Many healthcare organizations are embracing cloud computing to improve data analytics efficiency and reduce administrative costs. The cloud lets healthcare professionals access patient information from any Wi-Fi-enabled device at any location.
This ease of access makes it easier for health practitioners, medical facilities, and insurance companies to quickly share patient data. Emergency responders can provide patient care faster by accessing critical health information offsite. Physicians can review new patients’ entire medical histories online without waiting for physical records to be transferred. Patients can have direct access to their health records online. The sharing of information through the cloud reduces administrative costs because of the reduced need for paper records.
These advantages and more have led to the growing popularity of cloud computing in the health care industry. However, cloud computing can only be successful if the cloud is secure and patient privacy is protected.
Importance of Cloud Security
Cloud security is important to protect patient privacy, comply with health care laws, and ensure that only authorized health care professionals access the correct data. Some health organizations are hesitant to adopt cloud computing because of the complexity of structuring cloud computing to comply with the Health Insurance Portability and Accountability Act (HIPAA), which regulates how health organizations protect private healthcare information. Others are resistant to adopting cloud computing due to concerns over unauthorized access to data. Patients are not always viewing their medical records online due to network security concerns.

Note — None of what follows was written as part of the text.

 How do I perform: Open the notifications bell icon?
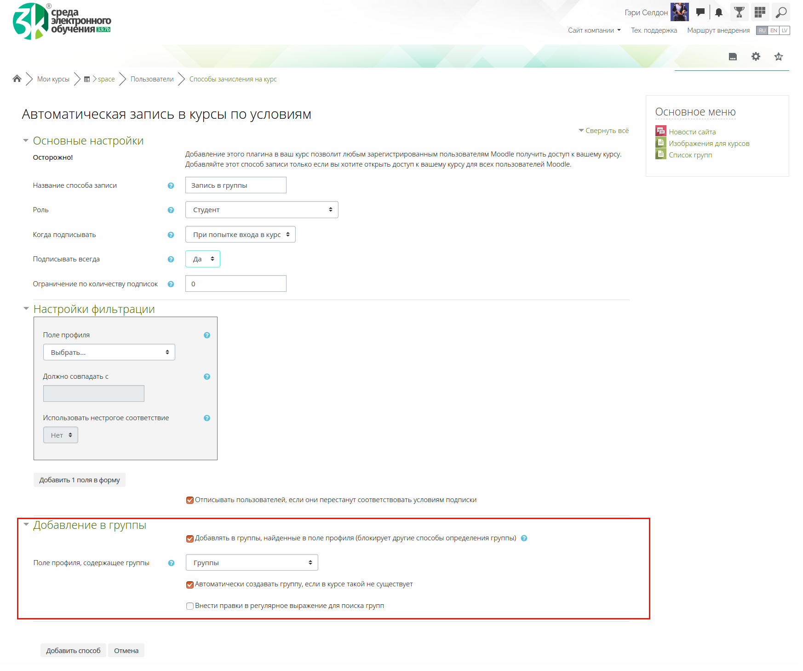719,12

A successful cloud healthcare network must use data security measures that comply with HIPAA, prevent unauthorized access, and protect authentic patient data. There must be no doubt of the authenticity of patient data, which can make the difference in effective medical treatment. Both healthcare professionals and patients must trust the cloud network security to protect personal data for it to work. Effective cloud security will gain this vital trust.
Challenges of Cloud Security
Effective cloud security must address key challenges in the following areas:
Preventing unauthorized access: It is critical that only authorized users access data in a healthcare cloud. This can be tricky in a virtual environment with so many remote users and multiple Wi-Fi devices.
Accessing data safely from mobile devices: Health professionals and patients should be able to access data securely from mobile devices like cell phones, tablets, or laptops. If network security isn’t optimal, vulnerable data could be lost or stolen when accessed through an unsecured mobile device.
Protecting databases from malware and attacks: A cloud must have a secure database that effectively protects against cyber attacks and malware. Some popular security components like open-source software, which played a role in the Heartbleed bug breach at Community Health Systems, are not the safest options. It is also important to have an incident repair and response system in place to respond quickly to block any attacks or breaches.
Preventing data loss: A cloud has to have a good system to prevent data loss and a way to retrieve lost data when possible. A cyber attack, an encryption error, or a natural disaster are some of the ways data could be lost.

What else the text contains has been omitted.